Because hundreds of billions of dollars in an official budget apparently isn’t enough, the Defense Department has been raking in roughly $100 million a year from service members using official U.S. military slot machines overseas.
According to a report from NPR, there are more than 3,000 U.S. military-run slot machines at American installations overseas. And while people cannot legally enter most casinos in the U.S. until they’re 21, service members as young as 18 can use the Pentagon’s slot machines.
The machines are managed by each military branch’s Morale, Welfare, and Recreation (MWR) groups. MWR groups tend to focus on service members’ home lives, family resilience, and general wellness. The Army MWR website, for example, provides resources for everything from child and youth services and soldiers’ financial challenges, to substance abuse and recreational activities like camping and sports.
And according to one Pentagon spokeswoman who spoke to NPR, the slot machines contribute “significantly to the non-appropriated fund and many other recreation and entertainment overseas programs.” Never mind the massive budget the Defense Department receives, which reached $773 billion total in the most recent request submitted in May.
Subscribe to Task & Purpose Today. Get the latest military news, entertainment, and gear in your inbox daily.
Of that request, $1.8 million is meant for the department’s MWR programs, which the Pentagon’s budget overview says improve service members and their families’ quality of life. A total of $9.2 million was requested for various family support programs, including child care and youth programs, family services, Defense Department schools, and MWR programs.
“As the Department continues to reshape its forces for current and future missions,” the overview says, “it is committed to sustaining a balanced portfolio of family assistance programs that are fiscally sustainable and continue to promote service member and family readiness.”
Some veterans said the slot machines on-base reduced the chance for service members to get into trouble off-base in their free time. One Navy veteran said he spent “hours in front of the slot machines,” and rarely lost or won more than $50.
“I don’t see where that is really going to create an issue,” the veteran, Ed Grabowski, told NPR. “I could drop $50 in a pinball machine.”
But experts raised concerns about the impact gambling could have on service members. The National Council on Problem Gambling estimated that roughly 4% of troops “meet the criteria for moderate to severe gambling problems,” which is two times the national average, NPR reports.

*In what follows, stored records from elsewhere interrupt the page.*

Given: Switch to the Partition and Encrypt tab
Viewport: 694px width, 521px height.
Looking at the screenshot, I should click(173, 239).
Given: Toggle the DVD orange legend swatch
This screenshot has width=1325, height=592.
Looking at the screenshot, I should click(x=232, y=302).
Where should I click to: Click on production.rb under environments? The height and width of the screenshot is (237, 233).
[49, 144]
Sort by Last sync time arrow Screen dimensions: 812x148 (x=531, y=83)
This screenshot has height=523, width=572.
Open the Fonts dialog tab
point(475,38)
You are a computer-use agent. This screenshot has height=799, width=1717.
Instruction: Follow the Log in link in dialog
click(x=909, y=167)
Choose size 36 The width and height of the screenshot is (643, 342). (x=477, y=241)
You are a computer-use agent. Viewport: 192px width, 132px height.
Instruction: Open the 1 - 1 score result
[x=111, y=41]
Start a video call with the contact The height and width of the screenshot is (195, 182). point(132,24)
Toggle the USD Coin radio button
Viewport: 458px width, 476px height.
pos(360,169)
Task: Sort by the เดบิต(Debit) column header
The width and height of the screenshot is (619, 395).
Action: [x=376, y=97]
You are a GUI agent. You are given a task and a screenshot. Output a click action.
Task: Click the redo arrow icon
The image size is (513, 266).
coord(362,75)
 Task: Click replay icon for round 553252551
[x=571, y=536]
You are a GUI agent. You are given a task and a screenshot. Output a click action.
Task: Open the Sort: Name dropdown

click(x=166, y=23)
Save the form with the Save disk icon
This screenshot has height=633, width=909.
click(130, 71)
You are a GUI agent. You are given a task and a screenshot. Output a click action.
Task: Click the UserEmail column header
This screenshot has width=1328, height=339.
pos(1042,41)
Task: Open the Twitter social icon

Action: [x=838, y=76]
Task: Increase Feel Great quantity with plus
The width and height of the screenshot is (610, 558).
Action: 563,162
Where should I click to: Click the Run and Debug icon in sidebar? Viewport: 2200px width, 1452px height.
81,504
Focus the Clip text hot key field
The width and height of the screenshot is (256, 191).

“Everything we know about military personnel — that they tend to be young, male, risk-takers, likely to be suffering from higher rates of substance abuse, stress, depression, PTSD or traumatic brain injuries — is conclusively correlated with problem gambling,” NCPG’s executive director, Keith Whyte, told NPR.
Dr. Timothy Fong, co-director of the Gambling Studies program at UCLA, said that he met service members who became addicted to gambling in part because of the “easy access to slot machines” while stationed overseas.
“My concern is they’re managed by the DOD — not by a public health institution or by groups that regulate gambling,” Fong said.
Lawmakers have tried and failed to address the problem with legislation, NPR reported. They took issue specifically with the way gambling could make troops susceptible to blackmail or disrupt their ability to get security clearances. For some military jobs, receiving a high-security clearance takes into consideration service members’ financial situations and any possible debt they might have.
The Defense Department has said there are “extensive controls in place to minimize potential abuse,” NPR reported, including limited hours of operation and access to the slot machines, as well as limiting the potential winnings. But an Army veteran who spoke to NPR, Dave Yeagar, said when he was stationed in South Korea in 2001, there didn’t seem to be any oversight on how often he gambled.
And since then, he said, not much has changed.
“There were literally days that I would go in there when the slot room opened on a Saturday morning and leave when it closed,” Yeagar said. “Nobody came up to me and said, ‘You’ve been here too long.’ Nobody. Nothing.”